Texto fornecido

☆ ☆ ☆

Recurso ordinário em ação rescisória. Prescrição. Interrupção. Erro de fato.
Tribunal Superior do Trabalho - TST.
PROC. Nº TST-ROAR-707/2005-000-12-00.3
A C Ó R D Ã O
SESDI-2
GMRLP/rv/cl
RECURSO ORDINÁRIO EM AÇÃO RESCISÓRIA. PRESCRIÇÃO. INTERRUPÇÃO. ERRO DE FATO. A ação rescisória, assim como não se presta a apreciar a justiça ou injustiça da decisão, a renovação ou complementação da prova, de igual forma não se presta a examinar a boa ou má interpretação dos fatos e provas apresentados. Portanto, a simples alegação do autor de que o órgão julgador não observou que houve a interrupção da prescrição pois a matéria dos dois processos foi a mesma, qual seja, a incidência da gratificação de função de confiança, não tem o condão, por óbvio, de indicar a ocorrência da hipótese de rescindibilidade prevista no inciso IX do artigo 485 do Código de Processo Civil, para o que necessário seria que não tivesse havido controvérsia e tampouco pronunciamento judicial sobre o fato (§2º do mesmo dispositivo legal).
VIOLAÇÃO DO ARTIGO 219 DO CPC. Forçoso concluir pela aplicabilidade do óbice contido na Súmula/TST nº 83, item I, quando a questão versada nos autos não tinha interpretação sedimentada na época em que foi proferido o v. acórdão rescindendo. Nesse passo, não se vislumbra ofensa ao artigo 219 do CPC. Recurso ordinário em ação rescisória não provido.
Vistos, relatados e discutidos estes autos de Recurso Ordinário em Ação Rescisória nº TST-ROAR-707/2005-000-12-00.3, em que é Recorrente FRANCISCO ARTHUR ALVES BAPTISTA e Recorrida ELETROSUL - CENTRAIS ELÉTRICAS S.A.

☆ ☆ ☆

Enunciado
De acordo com o acórdão, o óbice de qual súmula do TST se aplica à alegada violação do artigo 219 do CPC?

Material
☆ ☆ ☆

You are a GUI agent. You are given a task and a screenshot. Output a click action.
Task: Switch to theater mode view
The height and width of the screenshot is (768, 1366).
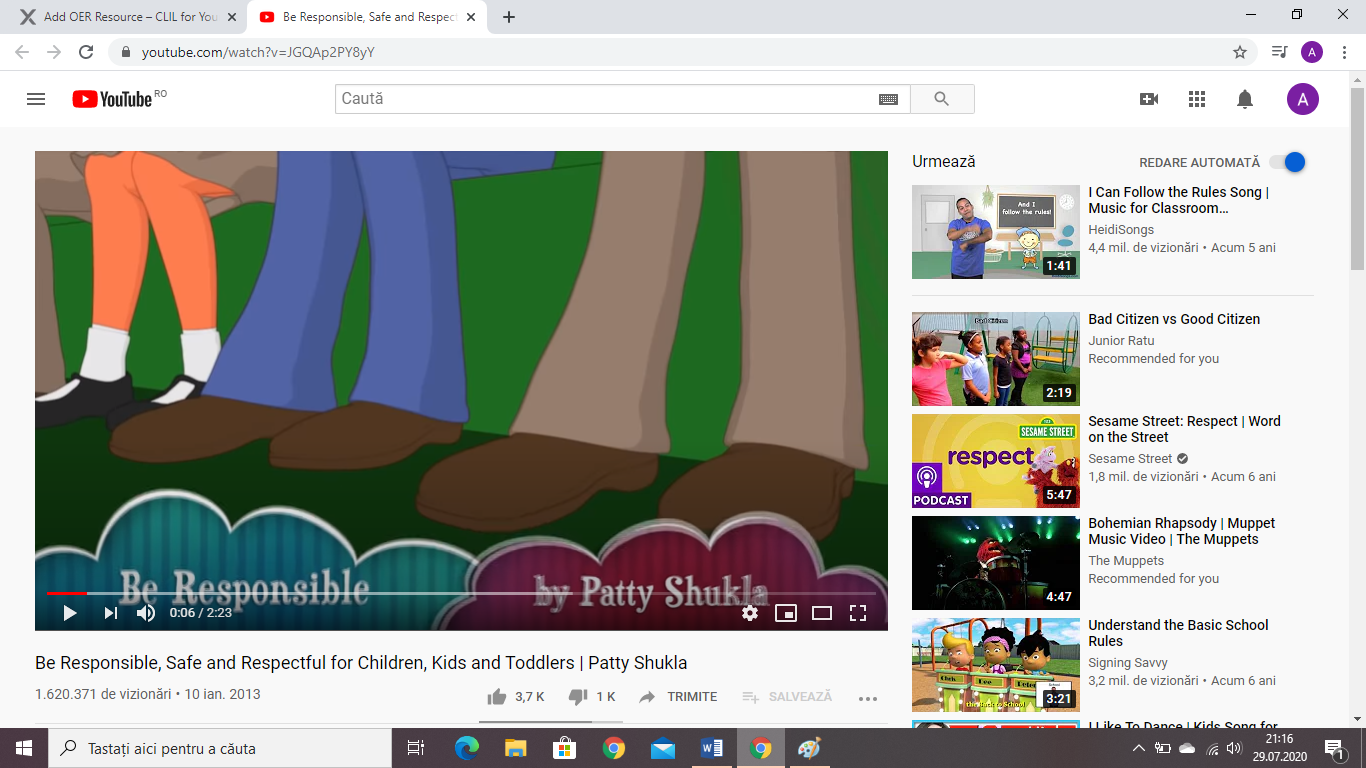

☆ ☆ ☆

Resolução
O óbice da Súmula/TST nº 83, item I.